Page MenuHomePhabricator

[WebAssembly] Optimise relocation iteration to remove n^2 loop. NFC.
AbandonedPublic

Authored by ncw on Jan 17 2018, 6:17 AM.

Details

Reviewers
sbc100
ruiu
Summary

Addresses issue: https://github.com/WebAssembly/tool-conventions/issues/32

Previously, for each function/segment we iterated over every relocation to find the relevant ones, which is an n^2 operation. Now, we just make a single pass.

Event Timeline

ncw created this revision.Jan 17 2018, 6:17 AM
ncw updated this revision to Diff 130168.Jan 17 2018, 6:24 AM

Updated:

  • Remove copy for already-sorted input
ncw added a comment.Jan 22 2018, 10:30 AM

This should be OK to merge (assuming it passes review :) ), doesn't change anything functionally.

Another n^2 loop I've noticed in LLD is the one where the segment is looked up from the data symbol, which is done by iterating over all the segments in order. That will be addressed of course by the symtab changes, which will add a direct data-symbol-to-segment association.

ruiu added a subscriber: ruiu.Jan 22 2018, 3:42 PM

Somewhat orthogonal to this patch, but one of the reasons why lld is so fast is that it doesn't only avoid expensive algorithms such as O(n^2) or O(log n) but also avoids even hash table lookups, though it's O(1). Loading something through two-levels of pointer indirection is very fast, but obtaining the same information through a hash table can be very expensive, as the amount of data the linker has to deal with is huge. Maybe I should write a document about that somewhere in the lld repository, but please keep in mind that that's one of the design principles.

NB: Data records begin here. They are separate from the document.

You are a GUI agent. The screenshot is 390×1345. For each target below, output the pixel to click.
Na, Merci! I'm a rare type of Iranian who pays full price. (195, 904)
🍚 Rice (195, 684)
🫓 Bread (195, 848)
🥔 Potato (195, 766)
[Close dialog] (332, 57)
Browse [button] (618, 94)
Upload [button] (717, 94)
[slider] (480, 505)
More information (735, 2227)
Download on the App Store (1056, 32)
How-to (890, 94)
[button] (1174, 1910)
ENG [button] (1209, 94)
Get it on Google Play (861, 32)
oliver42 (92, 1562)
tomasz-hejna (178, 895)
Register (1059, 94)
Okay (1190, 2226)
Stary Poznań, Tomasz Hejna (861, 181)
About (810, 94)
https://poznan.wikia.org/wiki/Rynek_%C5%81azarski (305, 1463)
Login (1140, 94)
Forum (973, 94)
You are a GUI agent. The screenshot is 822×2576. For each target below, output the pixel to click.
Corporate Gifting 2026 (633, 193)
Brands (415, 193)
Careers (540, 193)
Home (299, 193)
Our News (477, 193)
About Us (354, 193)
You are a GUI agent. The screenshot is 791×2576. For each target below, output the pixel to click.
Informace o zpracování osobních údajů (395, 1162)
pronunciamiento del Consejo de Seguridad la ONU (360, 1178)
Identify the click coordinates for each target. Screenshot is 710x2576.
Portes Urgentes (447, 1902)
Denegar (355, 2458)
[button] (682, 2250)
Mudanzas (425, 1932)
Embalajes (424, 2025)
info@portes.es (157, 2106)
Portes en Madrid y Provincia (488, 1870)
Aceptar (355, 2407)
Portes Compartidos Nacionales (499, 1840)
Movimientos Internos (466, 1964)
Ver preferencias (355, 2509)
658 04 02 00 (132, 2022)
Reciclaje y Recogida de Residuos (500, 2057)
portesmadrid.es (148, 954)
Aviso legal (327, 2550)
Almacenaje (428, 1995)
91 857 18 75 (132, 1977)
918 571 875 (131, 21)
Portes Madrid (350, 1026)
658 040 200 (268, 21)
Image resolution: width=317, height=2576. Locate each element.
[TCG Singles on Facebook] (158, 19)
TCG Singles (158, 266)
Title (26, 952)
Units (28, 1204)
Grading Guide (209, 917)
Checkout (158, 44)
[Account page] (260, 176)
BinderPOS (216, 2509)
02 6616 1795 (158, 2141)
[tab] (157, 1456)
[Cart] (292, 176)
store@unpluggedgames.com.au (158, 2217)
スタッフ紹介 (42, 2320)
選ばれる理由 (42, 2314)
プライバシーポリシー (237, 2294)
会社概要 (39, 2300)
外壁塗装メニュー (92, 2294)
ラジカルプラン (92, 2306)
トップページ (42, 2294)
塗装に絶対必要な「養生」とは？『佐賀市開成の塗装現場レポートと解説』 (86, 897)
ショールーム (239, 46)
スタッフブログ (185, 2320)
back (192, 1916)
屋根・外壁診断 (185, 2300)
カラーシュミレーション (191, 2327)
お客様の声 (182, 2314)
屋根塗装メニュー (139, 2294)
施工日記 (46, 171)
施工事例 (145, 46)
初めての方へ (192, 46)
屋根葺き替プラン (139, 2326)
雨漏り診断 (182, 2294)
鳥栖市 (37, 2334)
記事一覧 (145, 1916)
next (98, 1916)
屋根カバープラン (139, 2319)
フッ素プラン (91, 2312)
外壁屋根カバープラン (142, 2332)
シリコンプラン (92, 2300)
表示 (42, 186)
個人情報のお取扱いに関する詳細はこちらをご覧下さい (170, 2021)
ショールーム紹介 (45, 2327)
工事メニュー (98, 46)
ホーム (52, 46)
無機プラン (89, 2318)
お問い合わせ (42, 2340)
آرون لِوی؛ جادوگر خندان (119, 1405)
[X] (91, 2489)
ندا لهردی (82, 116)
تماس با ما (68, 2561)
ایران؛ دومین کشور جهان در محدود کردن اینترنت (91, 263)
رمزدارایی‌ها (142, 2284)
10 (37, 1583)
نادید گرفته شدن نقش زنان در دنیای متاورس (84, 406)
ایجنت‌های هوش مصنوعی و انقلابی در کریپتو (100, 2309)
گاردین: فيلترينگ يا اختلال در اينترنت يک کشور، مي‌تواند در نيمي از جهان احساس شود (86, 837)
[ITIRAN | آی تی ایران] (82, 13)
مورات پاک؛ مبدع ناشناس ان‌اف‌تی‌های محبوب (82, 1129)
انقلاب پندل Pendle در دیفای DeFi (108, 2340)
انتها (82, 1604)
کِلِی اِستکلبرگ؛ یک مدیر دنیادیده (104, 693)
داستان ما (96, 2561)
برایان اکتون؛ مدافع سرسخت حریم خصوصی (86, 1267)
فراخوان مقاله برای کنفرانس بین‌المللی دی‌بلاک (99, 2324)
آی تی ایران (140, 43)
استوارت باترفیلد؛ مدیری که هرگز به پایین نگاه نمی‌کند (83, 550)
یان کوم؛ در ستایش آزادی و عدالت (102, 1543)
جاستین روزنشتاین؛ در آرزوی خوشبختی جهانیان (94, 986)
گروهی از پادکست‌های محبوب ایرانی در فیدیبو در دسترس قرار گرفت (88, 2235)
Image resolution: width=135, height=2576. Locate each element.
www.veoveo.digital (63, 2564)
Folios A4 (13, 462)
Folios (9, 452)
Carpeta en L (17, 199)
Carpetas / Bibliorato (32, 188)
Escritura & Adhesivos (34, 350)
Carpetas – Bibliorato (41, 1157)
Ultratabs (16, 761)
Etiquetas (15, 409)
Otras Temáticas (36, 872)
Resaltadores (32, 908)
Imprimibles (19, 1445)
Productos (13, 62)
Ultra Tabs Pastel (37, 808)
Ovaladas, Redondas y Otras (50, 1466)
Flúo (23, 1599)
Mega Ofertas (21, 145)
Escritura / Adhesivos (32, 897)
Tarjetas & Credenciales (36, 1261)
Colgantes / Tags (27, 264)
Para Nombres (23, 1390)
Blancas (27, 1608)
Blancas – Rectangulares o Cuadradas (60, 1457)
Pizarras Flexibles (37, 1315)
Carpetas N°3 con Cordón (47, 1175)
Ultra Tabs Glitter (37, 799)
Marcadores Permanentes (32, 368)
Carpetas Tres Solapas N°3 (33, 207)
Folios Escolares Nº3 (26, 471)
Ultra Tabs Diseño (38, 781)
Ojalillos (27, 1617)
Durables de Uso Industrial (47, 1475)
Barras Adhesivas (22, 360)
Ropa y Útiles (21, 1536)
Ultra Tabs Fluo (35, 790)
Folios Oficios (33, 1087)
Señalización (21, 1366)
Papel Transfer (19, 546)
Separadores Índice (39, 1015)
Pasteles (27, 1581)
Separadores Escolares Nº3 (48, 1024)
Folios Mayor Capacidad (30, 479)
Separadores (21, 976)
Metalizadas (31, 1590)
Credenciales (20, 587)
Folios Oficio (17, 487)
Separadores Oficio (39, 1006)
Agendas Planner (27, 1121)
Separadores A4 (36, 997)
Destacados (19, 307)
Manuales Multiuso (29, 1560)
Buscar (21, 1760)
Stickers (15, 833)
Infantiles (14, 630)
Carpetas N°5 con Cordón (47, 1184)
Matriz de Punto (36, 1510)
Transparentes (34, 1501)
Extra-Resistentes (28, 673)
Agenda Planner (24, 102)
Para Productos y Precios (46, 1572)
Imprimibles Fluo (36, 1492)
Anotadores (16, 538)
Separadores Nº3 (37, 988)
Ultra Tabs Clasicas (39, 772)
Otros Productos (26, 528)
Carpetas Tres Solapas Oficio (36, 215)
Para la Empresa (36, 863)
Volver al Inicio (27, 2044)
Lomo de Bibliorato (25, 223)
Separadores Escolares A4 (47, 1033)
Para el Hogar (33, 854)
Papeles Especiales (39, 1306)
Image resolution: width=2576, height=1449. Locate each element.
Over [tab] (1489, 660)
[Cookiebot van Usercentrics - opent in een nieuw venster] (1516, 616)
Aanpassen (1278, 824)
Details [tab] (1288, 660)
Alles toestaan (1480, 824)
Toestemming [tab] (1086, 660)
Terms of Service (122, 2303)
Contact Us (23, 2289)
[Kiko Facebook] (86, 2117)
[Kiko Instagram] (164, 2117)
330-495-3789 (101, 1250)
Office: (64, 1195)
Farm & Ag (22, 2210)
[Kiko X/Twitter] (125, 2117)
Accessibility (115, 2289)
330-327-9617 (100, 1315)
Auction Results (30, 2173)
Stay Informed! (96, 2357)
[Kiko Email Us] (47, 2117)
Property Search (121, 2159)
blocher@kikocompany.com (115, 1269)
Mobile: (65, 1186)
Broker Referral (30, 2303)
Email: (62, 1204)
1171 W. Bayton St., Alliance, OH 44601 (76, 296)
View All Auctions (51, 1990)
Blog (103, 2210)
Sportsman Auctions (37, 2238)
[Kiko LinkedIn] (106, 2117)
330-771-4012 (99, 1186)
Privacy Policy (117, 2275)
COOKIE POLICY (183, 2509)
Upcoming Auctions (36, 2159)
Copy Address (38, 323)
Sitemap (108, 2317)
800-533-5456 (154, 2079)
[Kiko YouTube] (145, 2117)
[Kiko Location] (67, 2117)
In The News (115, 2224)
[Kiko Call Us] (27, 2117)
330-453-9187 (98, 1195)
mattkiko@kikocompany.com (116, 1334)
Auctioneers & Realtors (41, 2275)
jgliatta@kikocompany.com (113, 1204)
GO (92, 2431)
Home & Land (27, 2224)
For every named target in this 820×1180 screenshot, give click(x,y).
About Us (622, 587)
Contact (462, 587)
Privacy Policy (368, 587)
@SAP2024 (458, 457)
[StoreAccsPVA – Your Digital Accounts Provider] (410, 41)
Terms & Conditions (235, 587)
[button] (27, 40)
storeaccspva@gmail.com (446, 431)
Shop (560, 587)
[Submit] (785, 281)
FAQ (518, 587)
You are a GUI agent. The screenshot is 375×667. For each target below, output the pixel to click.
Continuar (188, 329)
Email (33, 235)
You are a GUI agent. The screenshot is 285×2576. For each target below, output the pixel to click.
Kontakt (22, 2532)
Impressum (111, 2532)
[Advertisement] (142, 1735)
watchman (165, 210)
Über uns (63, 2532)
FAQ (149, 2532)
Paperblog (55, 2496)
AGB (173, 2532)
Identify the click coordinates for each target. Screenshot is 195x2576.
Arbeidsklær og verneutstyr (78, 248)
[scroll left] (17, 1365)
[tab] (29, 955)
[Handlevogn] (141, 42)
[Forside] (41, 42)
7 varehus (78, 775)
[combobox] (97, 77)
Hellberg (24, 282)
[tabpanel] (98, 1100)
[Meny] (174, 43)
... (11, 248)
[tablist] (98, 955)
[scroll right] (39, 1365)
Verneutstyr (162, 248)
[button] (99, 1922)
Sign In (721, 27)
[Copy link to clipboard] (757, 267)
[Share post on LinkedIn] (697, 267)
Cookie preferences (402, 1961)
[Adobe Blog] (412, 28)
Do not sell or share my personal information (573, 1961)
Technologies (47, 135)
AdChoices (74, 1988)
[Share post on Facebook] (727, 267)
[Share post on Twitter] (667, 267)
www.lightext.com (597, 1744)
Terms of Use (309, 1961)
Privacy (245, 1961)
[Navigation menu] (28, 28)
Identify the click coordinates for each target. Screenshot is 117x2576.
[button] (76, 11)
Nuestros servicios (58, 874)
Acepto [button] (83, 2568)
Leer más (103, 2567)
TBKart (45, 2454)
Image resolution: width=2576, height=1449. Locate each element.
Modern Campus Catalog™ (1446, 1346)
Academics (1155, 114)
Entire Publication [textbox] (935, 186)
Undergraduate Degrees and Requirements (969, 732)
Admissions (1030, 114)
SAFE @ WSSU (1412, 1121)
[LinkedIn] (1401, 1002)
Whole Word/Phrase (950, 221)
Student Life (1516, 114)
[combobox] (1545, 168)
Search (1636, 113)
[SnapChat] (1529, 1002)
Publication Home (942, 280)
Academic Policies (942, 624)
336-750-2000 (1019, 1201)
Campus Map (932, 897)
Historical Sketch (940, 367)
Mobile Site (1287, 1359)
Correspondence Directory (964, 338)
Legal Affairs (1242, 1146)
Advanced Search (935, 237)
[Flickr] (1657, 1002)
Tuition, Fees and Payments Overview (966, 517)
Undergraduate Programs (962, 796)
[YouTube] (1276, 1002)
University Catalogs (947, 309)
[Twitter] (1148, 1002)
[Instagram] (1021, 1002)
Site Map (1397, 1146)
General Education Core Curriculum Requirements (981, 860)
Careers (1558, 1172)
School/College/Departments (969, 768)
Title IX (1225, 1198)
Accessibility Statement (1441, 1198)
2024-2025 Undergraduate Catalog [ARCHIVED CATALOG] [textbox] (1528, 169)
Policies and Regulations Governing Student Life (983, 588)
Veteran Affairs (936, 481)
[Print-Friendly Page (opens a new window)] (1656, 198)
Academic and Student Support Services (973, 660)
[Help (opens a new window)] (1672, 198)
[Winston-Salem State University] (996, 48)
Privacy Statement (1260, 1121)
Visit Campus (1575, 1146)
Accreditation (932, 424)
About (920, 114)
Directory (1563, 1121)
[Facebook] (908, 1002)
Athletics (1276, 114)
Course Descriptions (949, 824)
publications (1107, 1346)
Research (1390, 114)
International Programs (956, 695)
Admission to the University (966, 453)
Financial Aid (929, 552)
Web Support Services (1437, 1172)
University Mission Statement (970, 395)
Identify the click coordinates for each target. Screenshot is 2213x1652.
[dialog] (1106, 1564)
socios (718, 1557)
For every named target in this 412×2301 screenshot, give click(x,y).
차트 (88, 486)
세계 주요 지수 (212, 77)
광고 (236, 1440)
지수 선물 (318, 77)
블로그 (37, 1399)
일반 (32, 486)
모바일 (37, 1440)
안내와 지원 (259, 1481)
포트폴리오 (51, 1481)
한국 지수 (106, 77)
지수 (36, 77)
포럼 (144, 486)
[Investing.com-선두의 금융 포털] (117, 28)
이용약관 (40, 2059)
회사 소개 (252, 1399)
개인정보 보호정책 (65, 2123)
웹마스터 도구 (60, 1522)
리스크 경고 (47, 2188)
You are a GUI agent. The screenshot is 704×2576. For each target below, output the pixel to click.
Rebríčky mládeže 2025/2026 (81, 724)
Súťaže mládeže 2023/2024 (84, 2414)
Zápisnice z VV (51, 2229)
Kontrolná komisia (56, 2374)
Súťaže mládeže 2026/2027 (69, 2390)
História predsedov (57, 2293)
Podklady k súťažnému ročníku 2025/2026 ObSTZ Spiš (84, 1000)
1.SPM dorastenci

ncw updated this revision to Diff 135634.Feb 23 2018, 6:30 AM
ncw retitled this revision from [WebAssembly] Optimise relocation iteration to remove n^2 loop (LLD) to [WebAssembly] Optimise relocation iteration to remove n^2 loop. NFC..
ncw edited the summary of this revision. (Show Details)
ncw added a reviewer: ruiu.

Rebased.

Any objections to this?

(NB. I have LLVM commit access now, so can merge patches myself once reviewed.)

ruiu added inline comments.Feb 23 2018, 12:09 PM
wasm/InputFiles.cpp
195

I read this part of code recently and found the current code does something very weird. It copies relocations for no obvious reason. Instead of copying relocations and attach it to a Chunk, you could directly consume mmap'ed relocation section. So, I think "copy" or "set" relocation should be eliminated, instead of making it efficient.

ncw added inline comments.Feb 23 2018, 2:15 PM
wasm/InputFiles.cpp
195

I agree - in fact, I think that's exactly what I've done! I've renamed the methods from "copy" to "set" because the copy is eliminated - see the std::vector in InputChunk that's been replaced with an ArrayRef that points directly into the WasmObjectFile (OK, so WasmObjectFile does a copy to unserialise the relocations, so it's not quite a direct pointer into the input file... but it's closer).

I think that with this change, there are no longer any copies of relocations in Wasm-LLD. All we're doing here is giving each InputChunk a single pointer to that chunk's relocs in the InputFile's array.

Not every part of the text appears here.